クリストファー・プリースト、『逆転世界』

 本やさんでプリーストを探したら、二軒梯子してもこの作品しか置いてなかった。お蔭で重厚なSFを読む楽しさと醍醐味を存分に味わい、お腹がいっぱいだ。途中でぐらぐらして頭を抱えてしまったほど。

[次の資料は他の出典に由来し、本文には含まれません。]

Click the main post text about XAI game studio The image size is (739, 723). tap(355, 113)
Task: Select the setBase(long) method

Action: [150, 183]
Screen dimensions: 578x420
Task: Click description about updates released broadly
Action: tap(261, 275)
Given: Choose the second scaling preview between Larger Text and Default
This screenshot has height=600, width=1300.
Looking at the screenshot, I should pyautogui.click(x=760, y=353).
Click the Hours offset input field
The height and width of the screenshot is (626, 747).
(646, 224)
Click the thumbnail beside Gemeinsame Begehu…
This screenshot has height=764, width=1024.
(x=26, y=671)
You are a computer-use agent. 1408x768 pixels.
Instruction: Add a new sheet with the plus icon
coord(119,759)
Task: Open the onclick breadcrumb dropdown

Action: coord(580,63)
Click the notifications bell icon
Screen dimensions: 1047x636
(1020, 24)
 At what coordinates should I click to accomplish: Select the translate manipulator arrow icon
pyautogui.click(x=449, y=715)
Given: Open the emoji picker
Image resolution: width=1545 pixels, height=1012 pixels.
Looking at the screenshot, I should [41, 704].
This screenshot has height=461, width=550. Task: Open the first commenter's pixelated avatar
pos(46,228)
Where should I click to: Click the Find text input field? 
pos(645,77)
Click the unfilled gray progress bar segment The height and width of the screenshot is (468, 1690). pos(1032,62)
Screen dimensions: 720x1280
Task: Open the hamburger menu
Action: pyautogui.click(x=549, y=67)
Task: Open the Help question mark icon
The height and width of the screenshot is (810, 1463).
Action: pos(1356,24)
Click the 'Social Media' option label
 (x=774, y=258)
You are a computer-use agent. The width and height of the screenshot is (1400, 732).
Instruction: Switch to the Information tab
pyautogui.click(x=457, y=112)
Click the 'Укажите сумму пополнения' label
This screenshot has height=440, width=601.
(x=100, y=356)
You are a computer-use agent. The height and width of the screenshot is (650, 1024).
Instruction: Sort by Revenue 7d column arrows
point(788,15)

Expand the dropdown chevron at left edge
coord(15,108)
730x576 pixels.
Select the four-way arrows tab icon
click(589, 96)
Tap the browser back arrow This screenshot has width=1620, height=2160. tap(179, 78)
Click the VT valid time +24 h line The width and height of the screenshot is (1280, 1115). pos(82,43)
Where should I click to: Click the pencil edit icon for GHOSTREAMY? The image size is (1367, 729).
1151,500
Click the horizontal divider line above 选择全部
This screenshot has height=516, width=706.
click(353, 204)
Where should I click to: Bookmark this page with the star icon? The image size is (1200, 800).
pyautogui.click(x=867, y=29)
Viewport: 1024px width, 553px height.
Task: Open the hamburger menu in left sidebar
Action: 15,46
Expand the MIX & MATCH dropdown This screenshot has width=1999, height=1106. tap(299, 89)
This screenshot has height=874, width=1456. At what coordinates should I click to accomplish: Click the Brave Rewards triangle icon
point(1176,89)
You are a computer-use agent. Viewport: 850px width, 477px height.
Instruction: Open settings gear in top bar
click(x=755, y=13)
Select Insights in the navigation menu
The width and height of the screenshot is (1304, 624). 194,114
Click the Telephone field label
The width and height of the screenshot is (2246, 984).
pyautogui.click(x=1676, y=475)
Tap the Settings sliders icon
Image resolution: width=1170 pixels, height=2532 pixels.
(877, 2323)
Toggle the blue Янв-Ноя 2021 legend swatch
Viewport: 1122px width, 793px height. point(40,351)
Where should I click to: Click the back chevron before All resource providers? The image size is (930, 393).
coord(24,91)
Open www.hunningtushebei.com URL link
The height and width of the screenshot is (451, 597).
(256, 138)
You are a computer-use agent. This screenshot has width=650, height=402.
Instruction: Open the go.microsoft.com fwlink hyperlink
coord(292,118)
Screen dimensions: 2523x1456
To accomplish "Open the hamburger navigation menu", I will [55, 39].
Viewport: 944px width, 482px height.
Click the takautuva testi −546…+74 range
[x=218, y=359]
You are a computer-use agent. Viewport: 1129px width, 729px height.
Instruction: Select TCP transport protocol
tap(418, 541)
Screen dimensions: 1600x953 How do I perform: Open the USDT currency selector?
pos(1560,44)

 『逆転世界』、クリストファー・プリーストを読みました。


 三半規管が苦しくうなりを立てて、今にも故障のけむりを出し始めるのじゃなかろうかというくらい、驚きの眩暈に満ちた世界観に、ただただ圧倒された。 
 この物語は、主人公のヘルワードが〈地球市〉における成人に達した時点から語られ始める。 
 物語の舞台となる〈地球市〉が、かなり特殊な都市であることはすぐに察しがつくものの、なかなかその全体像が見えてこないので大いに戸惑った。だがそれは、ヘルワード自身が成人に至るまで全く知らされていなかったことなので、彼の視点を通して少しずつ明らかにされていく。細部と細部が繋がり合って、驚くべき全体像が徐々に浮かび上がってくるのである。 
 それでまあ要するに、都市は動くのだ。いや、動かされている。しかもSF作品にありがちな、超絶理論と技術とでもって動くのではなく、もっと原初的な方法で牽引されているという設定には、随分と違和感を持ってしまったのだが…。永久的に先へ先へと移っていく〈最適線〉を追いかけて、延々と果てなく移動し続けることを強いられた都市が、〈地球市〉である。 
 当然そこで、そもそも何故その都市は移動し続けなければならないのか…?そして〈最適線〉とは何ぞや…? という疑問が立ちはだかる。都市の外に住む地方人たちの存在もあり、ますます謎は深まる。何ゆえに〈地球市〉だけが…?と。

 過酷な月日に大きく圧し掛かられ、若さを失いだんだん狷介になっていった未来測量員ヘルワード(やるせないんだ、それがまた)。彼が最後に直面させられた、隠されていた真実とは…。